Some might ask why leading by example requires our attention altogether. Yet we know from experience that, even when it comes to trivial matters, people seem to have a natural inclination to follow rather than to lead. To take an example as mundane as it is common - why is it that so many party buffets remain untouched because no one wants to be the first to serve themselves.
Exactly what happened when the Jews left Egypt and crossed the Reed Sea (Yam Suf) is not clear: The Talmud presents a disagreement between R. Meir and R. Yehudah.(1) R. Meir believes that each tribe wanted to be the first to jump in, whereas R. Yehudah is of the opinion that none of the tribes wanted to be first. According to the latter opinion, it was Nachshon ben Aminadav, the leader of Yehudah, who was the first to go in and show the rest of the Jewish people what needed to be done.
If we read R. Yehudah's opinion carefully, we see that it was not that the Jews did not want to go into the water and risk getting drowned, but rather that they did not want to be the first to do so. It is an interesting facet of human nature that creates a fear of being the first to do something, because we take a certain chance of being the only one as well, even if everyone else knows that we are doing the right thing. We risk being the butt of ridicule, and even scorn, if our example is not accepted. As a result, there are many things that everyone knows to be right that simply do not get done.
Of course, if we want to lead by example, and not simply engage in unusual behavior, we need to look more carefully at Nachshon's leadership. What is most significant about Nachshon is his willingness to be the only one, out of hundreds of thousands of people all standing at the same location and in the same situation, to pursue his course of action. The social pressure against doing his act must have been tremendous. While it may have been logistically impossible to find a secluded spot to try out his adventure, it would certainly have made it a great deal easier. Had he failed in seclusion, no one else would have been the wiser. It is the very public nature of his act, however, that made it so courageous – and, even more important, so effective.
Thus, leading by example must be calculatedly visible, not only regarding where it is done, but, even more important, when and how. Doing something privately is not an act of leadership; since it is not known, it cannot be repeated by others.
The Torah tells us little about Nachshon. However, it does inform us that he was the leader of his tribe and the brother-in-law of Aharon, which gives us more than enough grounds to assume that he was someone of outstanding moral character. A second critical component of leading by example is cultivating a character that will inspire imitation. If we wear a clown’s suit, no matter how impressive a feat we perform, our appearance will have undermined the example that we are trying to set.

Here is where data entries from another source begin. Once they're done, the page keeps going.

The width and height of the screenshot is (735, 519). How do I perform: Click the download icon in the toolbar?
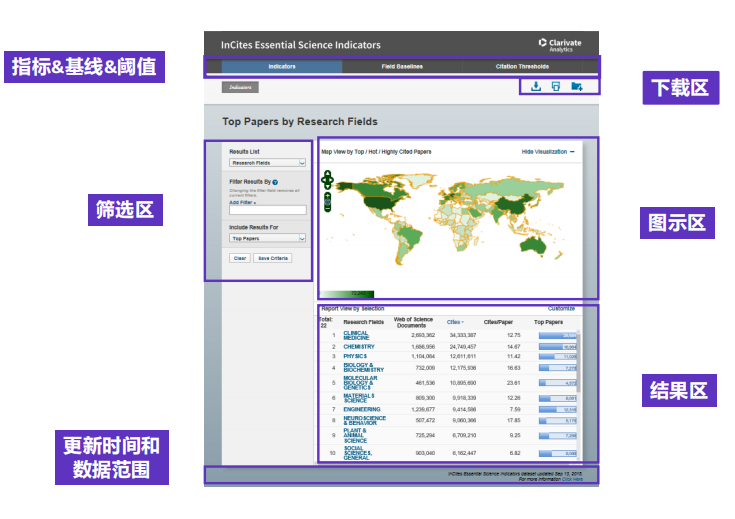point(536,87)
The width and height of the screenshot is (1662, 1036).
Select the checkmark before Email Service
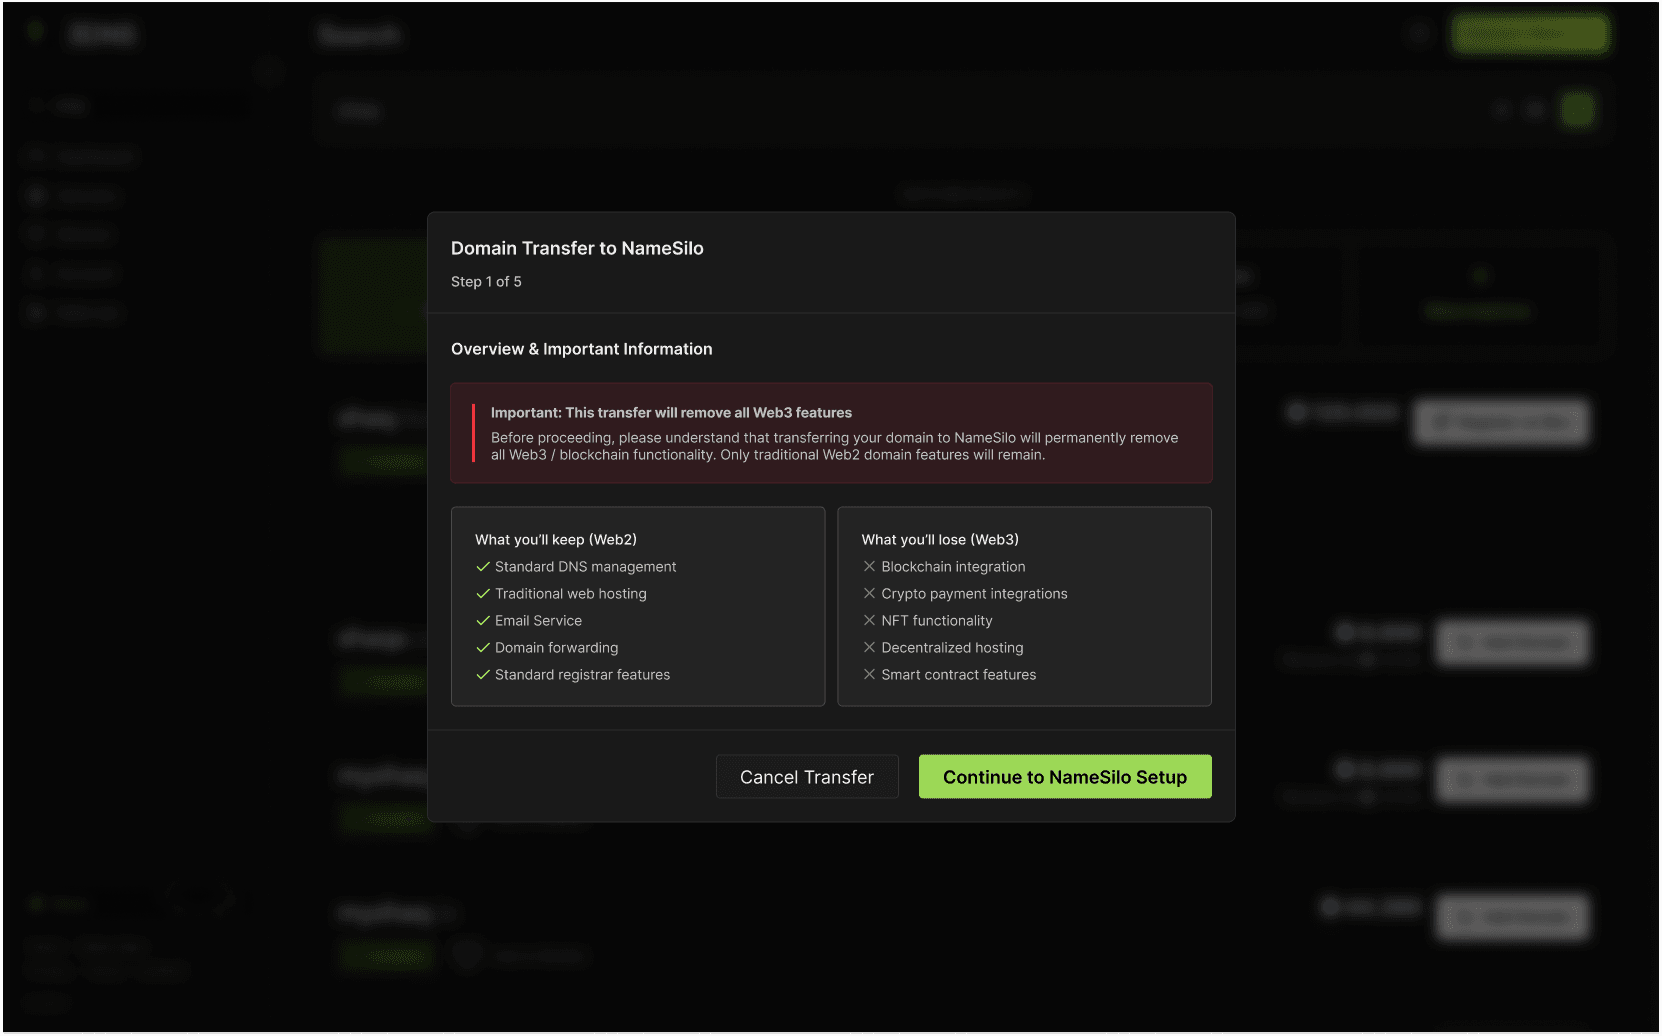(483, 621)
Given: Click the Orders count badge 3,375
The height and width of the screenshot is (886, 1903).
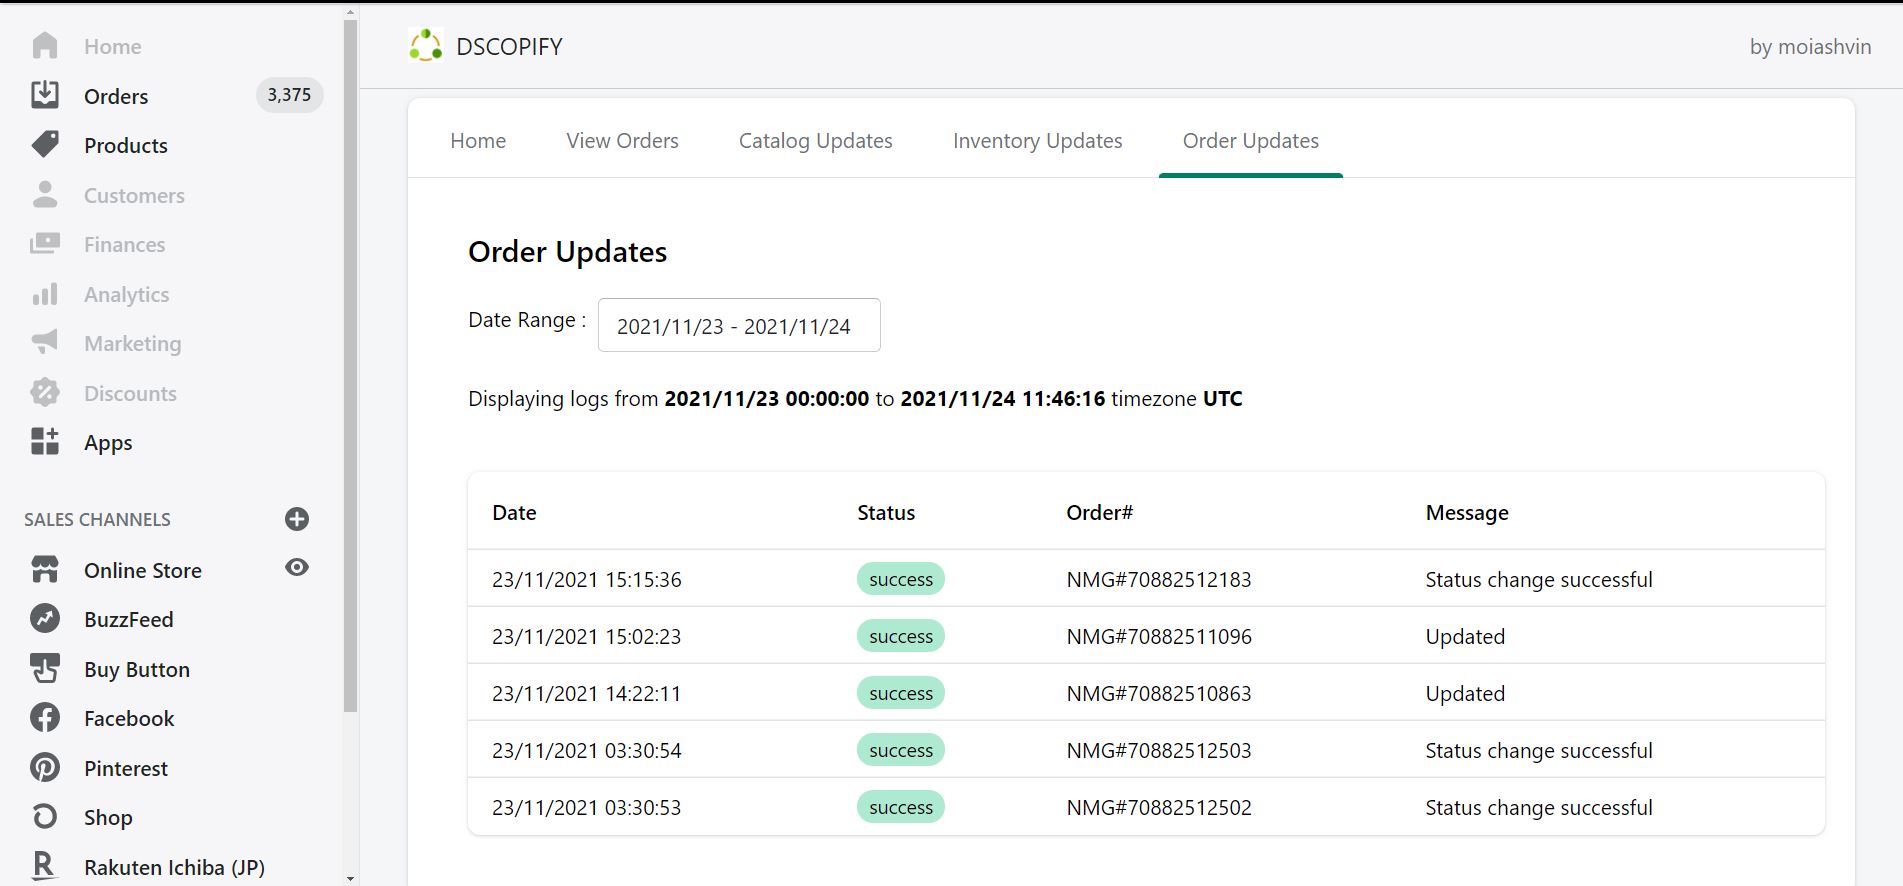Looking at the screenshot, I should pos(289,95).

If we are trying to accomplish change, it must be done by putting ourselves on the line by attaching our good reputation – which we have worked so hard to develop – to the change that we are trying to promote. Of what purpose is a good reputation if it is not used for the general good? Likewise, if we write a letter or article meant to change the status quo, we completely undermine our own efforts by signing it “Anonymous.” A person's example will only be followed if it can be stated that “If so-and-so is doing it, it may be worth emulating.”

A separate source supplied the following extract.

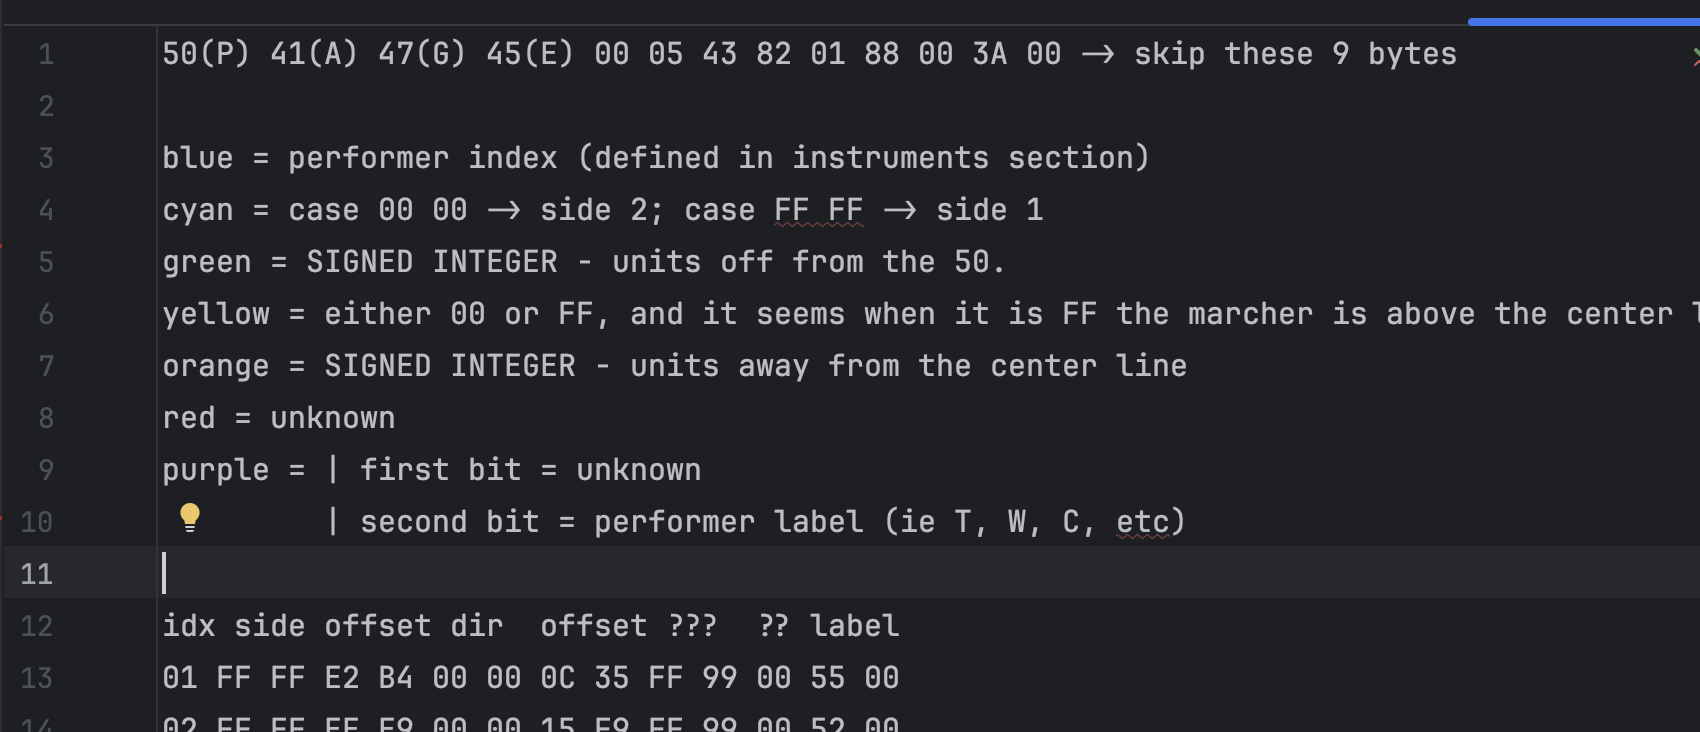Image resolution: width=1700 pixels, height=732 pixels.
Task: Place cursor on the underlined typo "etc"
Action: click(x=1142, y=522)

As Nachshon led the way through the ReedSea, he can also lead us in our efforts to provide leadership for the Jewish people. Those who really want to lead need to accept a difficult road – one that calls for publicly doing what is right precisely when no one else is doing it. At the same time, such courage will be pitifully wasted if these future leaders do not spend the needed time and energy to refine themselves into the impeccable men and women that will inspire imitation.